Observant Participation

The early T-group leaders considered
observant participation
the optimal method of group participation. Members must not only engage emotionally in the group, but they must simultaneously and objectively observe themselves and the group. Often this is a difficult task to master, and members chafe at the trainer’s attempts to subject the group to objective analysis. Yet the dual task is essential to learning; alone, either action or intellectual scrutiny yields little learning. Camus once wrote, “My greatest wish: to remain lucid in ecstasy.” So, too, the T-group (and the therapy group, as well) is most effective when its members can couple clarity of vision with emotional experience.

Unfreezing

Unfreezing, also adopted from Lewin’s change theory,
4
refers to the process of disconfirming an individual’s former belief system. Motivation for change must be generated before change can occur. One must be helped to reexamine many cherished assumptions about oneself and one’s relations to others. The familiar must be made strange; thus, many common props, social conventions, status symbols, and ordinary procedural rules were eliminated from the T-group, and one’s values and beliefs about oneself were challenged.
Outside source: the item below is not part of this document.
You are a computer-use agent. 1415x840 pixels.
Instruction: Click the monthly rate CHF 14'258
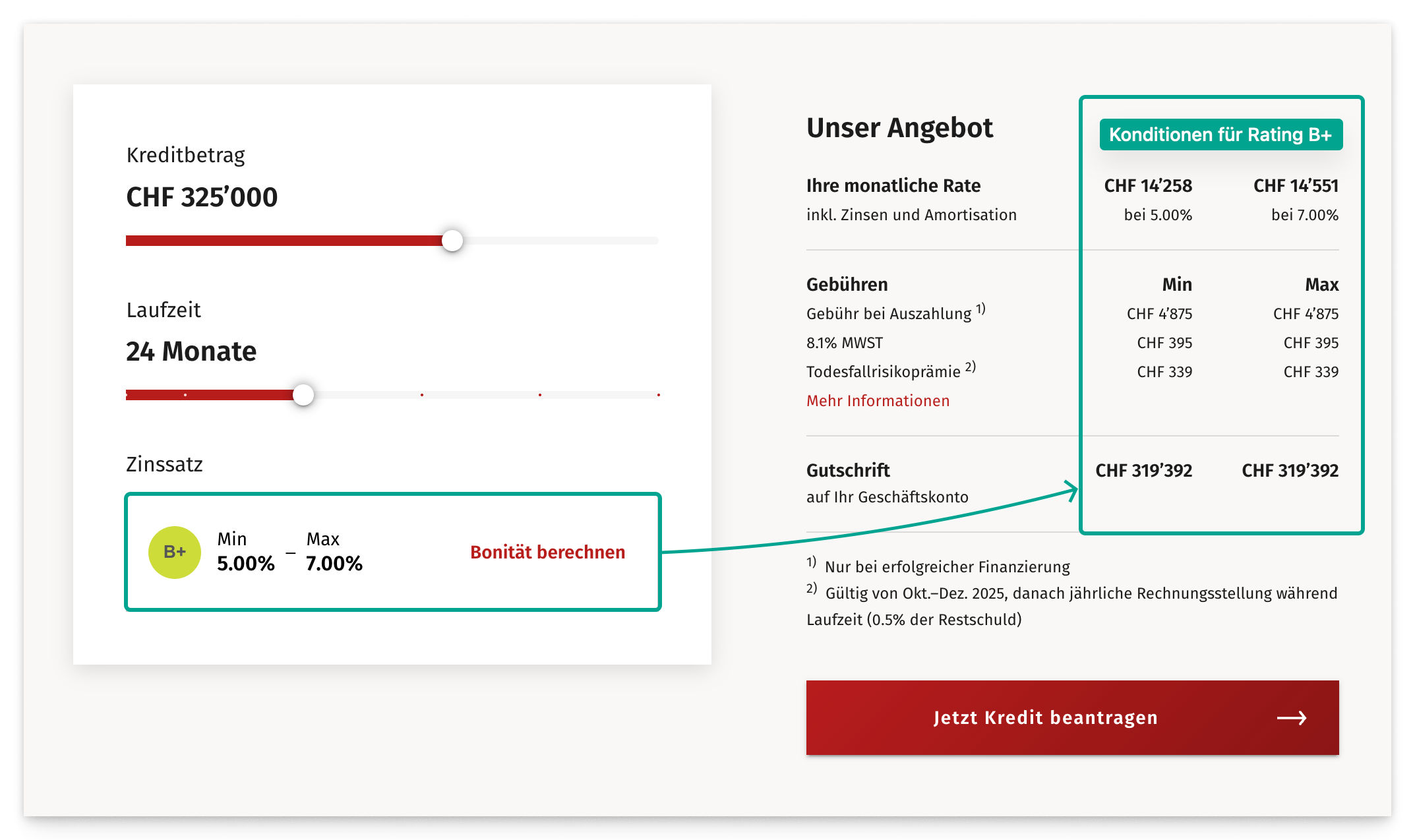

This was a most uncomfortable state for group participants, a state tolerable only under certain conditions: Members must experience the group as a safe refuge within which it is possible to entertain new beliefs and experiment with new behavior without fear of reprisal. Though “unfreezing” is not a familiar term to clinicians, the general concept of examining and challenging familiar assumptions is a core part of the psychotherapeutic process.

Cognitive Aids

Cognitive guides around which T-group participants could organize their experience were often presented in brief lecturettes by T-group leaders. This practice foreshadowed and influenced the current widespread use of cognitive aids in contemporary psychoeducational and cognitive-behavioral group therapy approaches. One example used in early T-group work (I choose this particular one because it remains useful in the contemporary therapy group) is the Johari window
5
a four-cell personality paradigm that clarifies the function of feedback and self-disclosure.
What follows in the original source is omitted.